**** INPUT ROWS ****
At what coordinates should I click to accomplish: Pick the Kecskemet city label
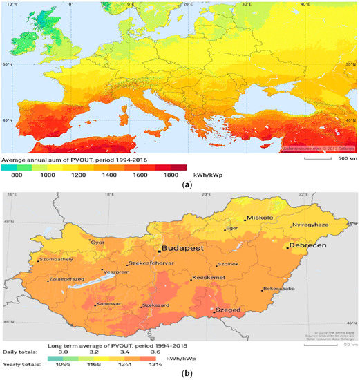click(211, 277)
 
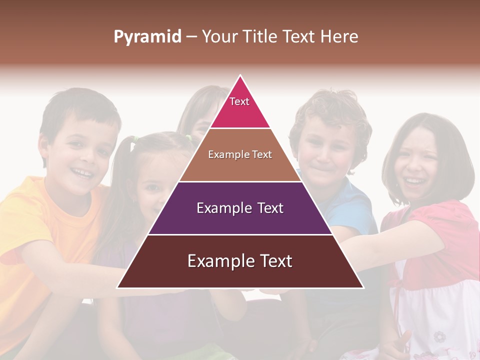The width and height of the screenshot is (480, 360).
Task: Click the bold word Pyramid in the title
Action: [148, 36]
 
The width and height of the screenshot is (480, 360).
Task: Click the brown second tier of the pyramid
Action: [210, 168]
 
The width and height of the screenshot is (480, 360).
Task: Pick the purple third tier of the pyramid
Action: [180, 220]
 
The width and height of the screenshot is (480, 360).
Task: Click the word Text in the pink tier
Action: [240, 102]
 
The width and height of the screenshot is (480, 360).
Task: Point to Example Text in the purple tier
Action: [240, 208]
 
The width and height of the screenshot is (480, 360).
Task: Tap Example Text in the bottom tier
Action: [240, 261]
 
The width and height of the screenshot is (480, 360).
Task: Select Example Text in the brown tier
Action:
****
◆ **REQUIRED TASK**
Transcribe all of the data above line for line, preserving every character, and omit the pictures from your transcription.

◆ **RESULT OF THE EXERCISE**
At what coordinates should I click to accomplish: Pick the Kecskemet city label
click(211, 277)
 
The width and height of the screenshot is (480, 360).
Task: Click the bold word Pyramid in the title
Action: [148, 36]
 
The width and height of the screenshot is (480, 360).
Task: Click the brown second tier of the pyramid
Action: [210, 168]
 
The width and height of the screenshot is (480, 360).
Task: Pick the purple third tier of the pyramid
Action: [180, 220]
 
The width and height of the screenshot is (480, 360).
Task: Click the word Text in the pink tier
Action: [240, 102]
 
The width and height of the screenshot is (480, 360).
Task: Point to Example Text in the purple tier
Action: [240, 208]
 
The width and height of the screenshot is (480, 360).
Task: Tap Example Text in the bottom tier
Action: [240, 261]
 
The width and height of the screenshot is (480, 360).
Task: Select Example Text in the brown tier
Action:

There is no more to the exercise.